* [What the exercise asks]:
Until the last line is reached, keep transcribing the material exactly.

○ ○ ○ ○ ○

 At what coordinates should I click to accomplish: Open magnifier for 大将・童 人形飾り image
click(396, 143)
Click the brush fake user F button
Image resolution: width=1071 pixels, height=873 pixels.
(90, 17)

○ ○ ○ ○ ○

* [Result]:
 At what coordinates should I click to accomplish: Open magnifier for 大将・童 人形飾り image
click(396, 143)
Click the brush fake user F button
Image resolution: width=1071 pixels, height=873 pixels.
(90, 17)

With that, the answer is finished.